MSUNAG November 2007

Subject:

Re: How do you manage Administrator access for your users?

From:

Matt Kolb <[log in to unmask]>

Reply-To:

Matt Kolb <[log in to unmask]>

Date:

Mon, 19 Nov 2007 22:03:27 -0500

Content-Type:

text/plain

Parts/Attachments:

Parts/Attachments

text/plain (74 lines)

On Nov 19, 2007, at 9:26 PM, Richard Wiggins wrote:

> Hey Matt,
> Thanks for responding, and thanks for your thoughts.
> Can you amplify a bit?  What's the standard practice in your world?

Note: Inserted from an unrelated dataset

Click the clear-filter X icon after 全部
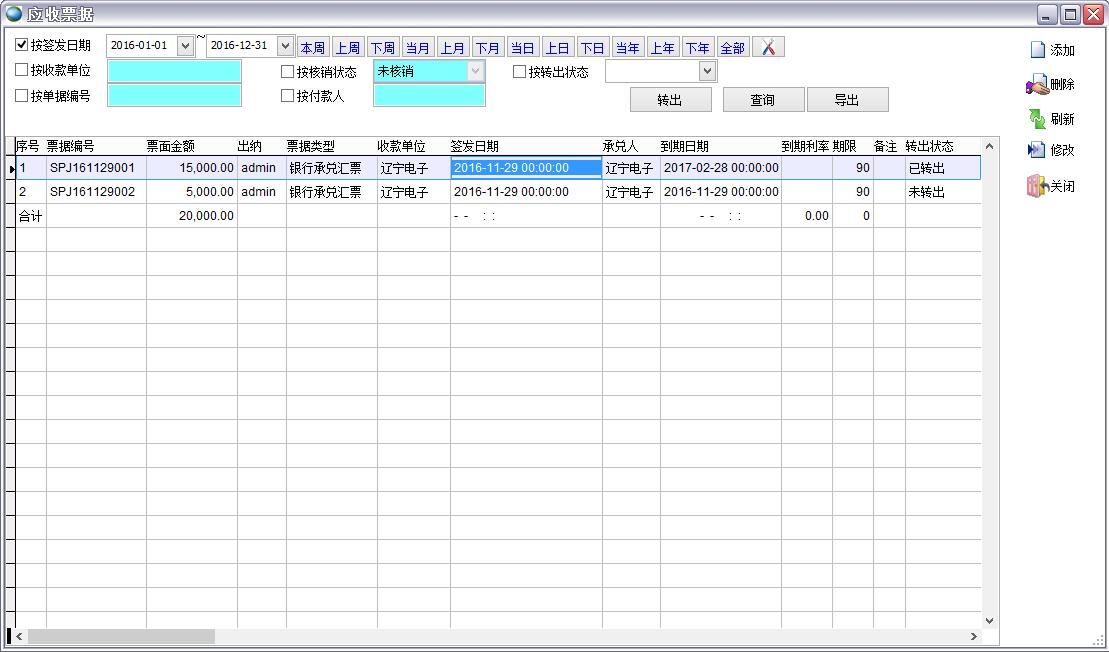Viewport: 1109px width, 652px height. pyautogui.click(x=768, y=47)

The experience I've usually had is based on a pretty simple scenario:

A group of system administrators have access to root through sudo (all  
commands are available, and logged, though, this is circumventable if  
desired, in general because we have allowed su-ing to other users, at  
which point logs of what are run are not kept...one too many layers of  
indirection).

We have some developers (which includes some of the sysadmins) who  
need access to resources X,Y and Z.  I generally grant access to those  
resources through a combination of unix group assignments and sudo.   
While it is possible to limit which commands are run with sudo, in  
practice, we rarely do.

In a previous assignment at MSU, we also supported *many* user  
accounts on a variety of machines.  We never provided escalated  
privilege to those users, though we did manage access to resources  
through the traditional use of unix groups and filesystem permissions.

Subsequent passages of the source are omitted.